Local and regional travel is expected to recover before long-haul routes, in line with the International Air Transport Association’s projection of a full recovery in 2024, according to Royal Jordanian’s departing chief executive.
Stefan Pichler, 63, who announced his retirement in September, told The National that the aviation industry is on course for consolidation.
“In terms of market segments, we would expect to see the visiting of friends and family come back first, followed by tourism and the business travel will probably take a longer time to come back to 2019 levels,” he said.
“Having said this, I would assume that both Emirates and Etihad, as connecting network airlines, are in a pretty good position to use the current crisis and the recovery patterns to their advantage. Some other airlines with a stronger focus on point-to-point traffic will suffer for a longer period of time – if they survive.”
The Covid-19 pandemic has disrupted the travel and tourism industries and tipped the global economy into a recession.
Several airlines have either furloughed their workers or cut jobs to cope.
About 4.8 million industry jobs have been lost or are at risk as countries restrict air traffic to curb the spread of the pandemic.
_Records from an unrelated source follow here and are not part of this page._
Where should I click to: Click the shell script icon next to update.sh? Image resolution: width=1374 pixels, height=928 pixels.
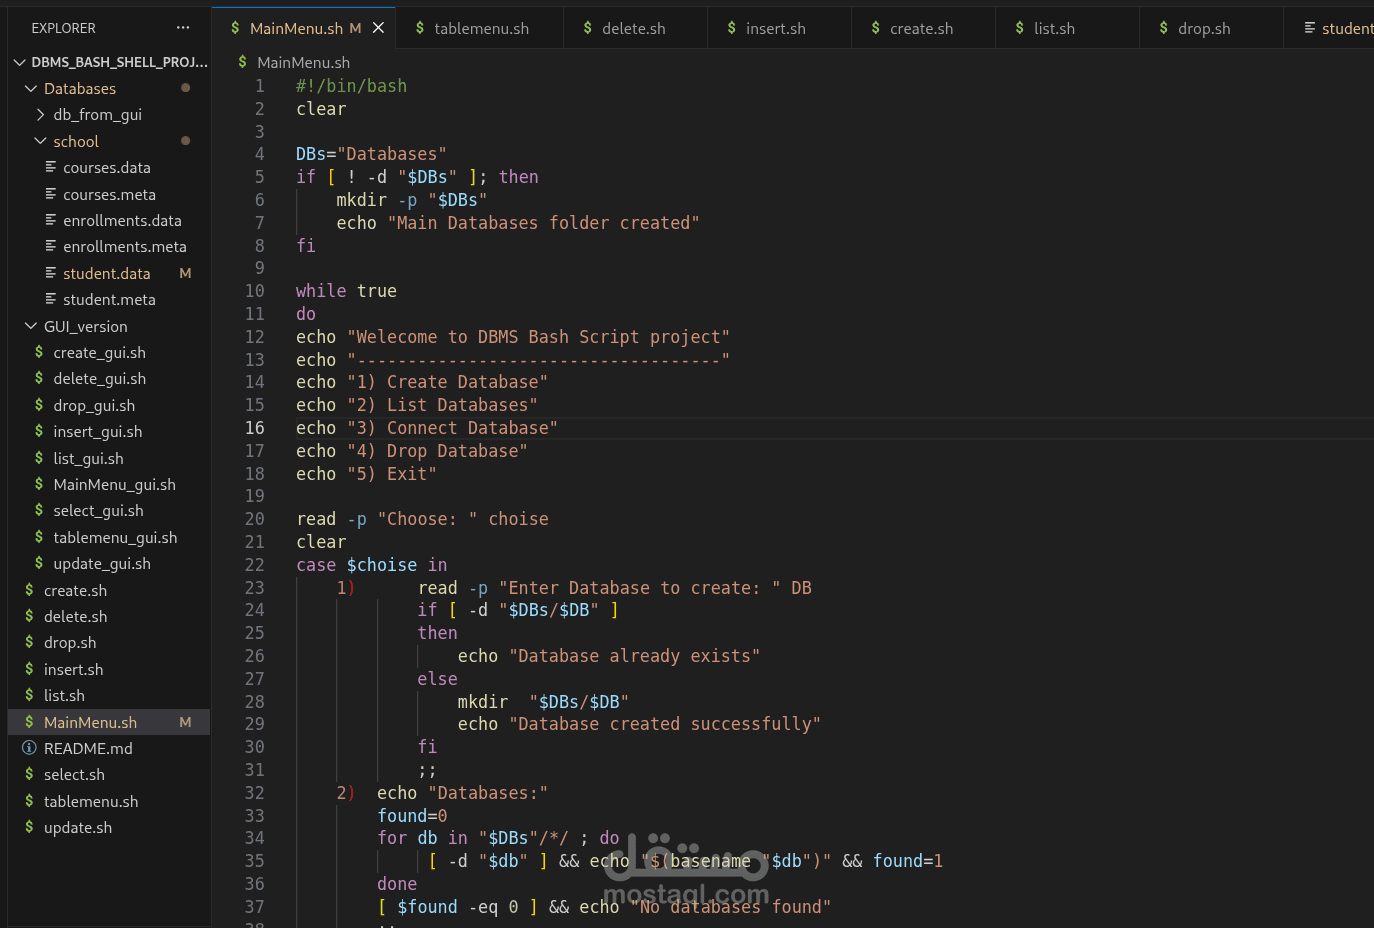(x=30, y=827)
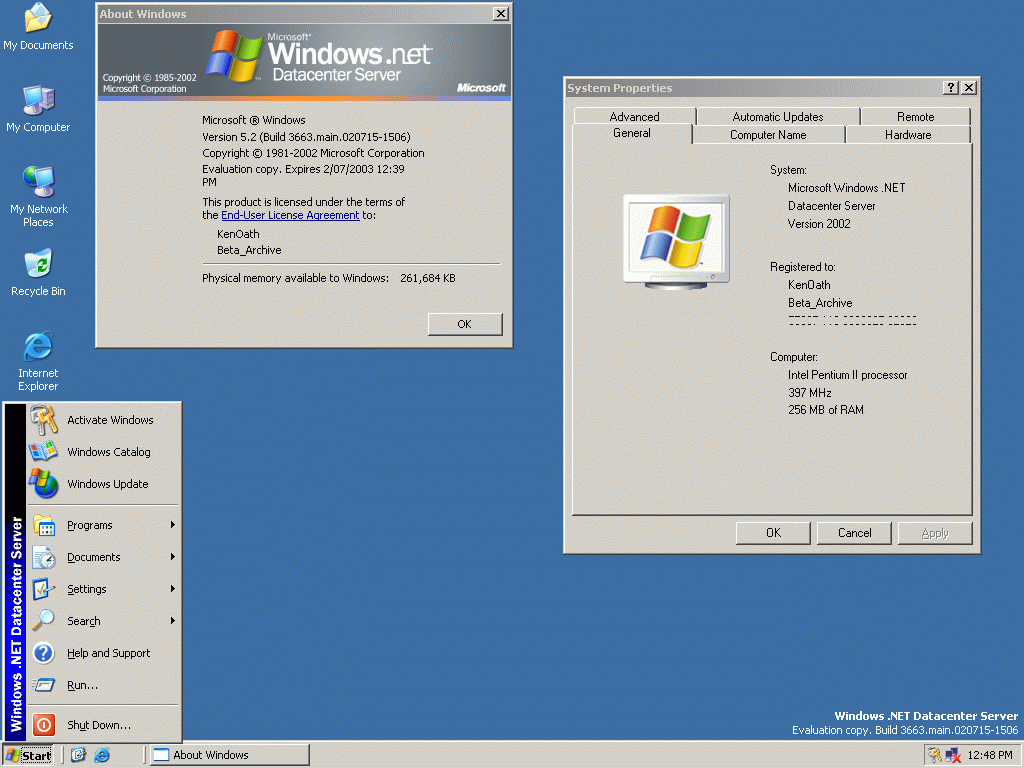Expand the Settings submenu

(x=87, y=589)
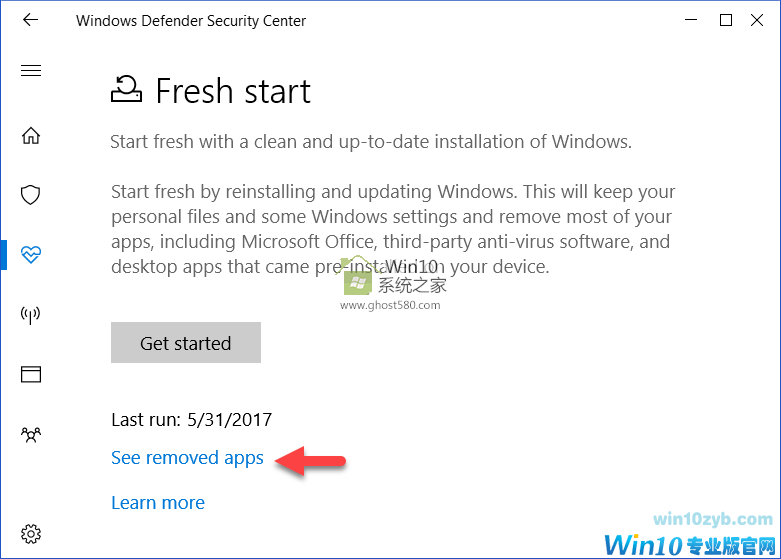The image size is (781, 559).
Task: Open Virus & threat protection shield icon
Action: tap(31, 194)
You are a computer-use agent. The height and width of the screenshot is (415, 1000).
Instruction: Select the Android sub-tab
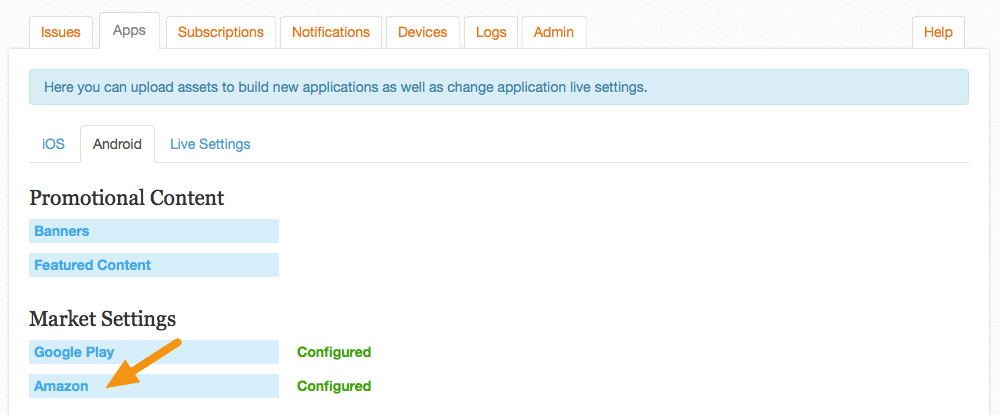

Many operators received billions of dollars in state aid but are increasingly facing operational challenges due to a weak travel outlook.
Iata last month downgraded its traffic forecast for this year from 63 per cent to 66 per cent.
Mr Pichler said the aviation landscape and the travel industry will change after Covid-19 due to consolidation and the exit of weaker airlines.
“We might also see a bit more regulation in our industry as the governments of most of the countries had to bail out their airlines to save jobs, infrastructure and market access, as well as ensure future gross domestic product development,” he said.
“And, with the bailout money, you buy influence.”
Mr Pichler said remote working will probably continue in the future, having worked well in some areas of the industry during the crisis.
“This will go in parallel with more outsourcing of non-core airline functions,” he said.
Mr Pichler, who has a record of turning airline fortunes around, has led six operators over the past 25 years. They include Air Berlin, Fiji Airways and Jazeera Airways, as well as stint at the helm of the Thomas Cook Group.
“Some of it was about growth but some of them were ready for immediate turnaround,” he said.
“Some of them like Jazeera Airways were great low-cost airlines, some like Thomas Cook were more legacy. So, it has been an exciting journey, not only through different business models but also through different cultures.”
He said the main takeaway from his career was his ability to communicate with people in the organisation.
“[When] you start your business career, most of the time you focus on your functional expertise and the numbers to guide your decisions,” Mr Pichler said.
“People sometimes tend to lie; numbers don’t.
“If you lead companies as a [chief executive], in reality you lead people much more than you manage numbers, and the need of human beings to be respected, to have nice colleagues at work and a stimulating work environment [is] the same all over the globe.
“So, the biggest lesson for me was that in order to achieve anything in my job, I have to be truthful, real and inclusive to and with all the people I was working with.”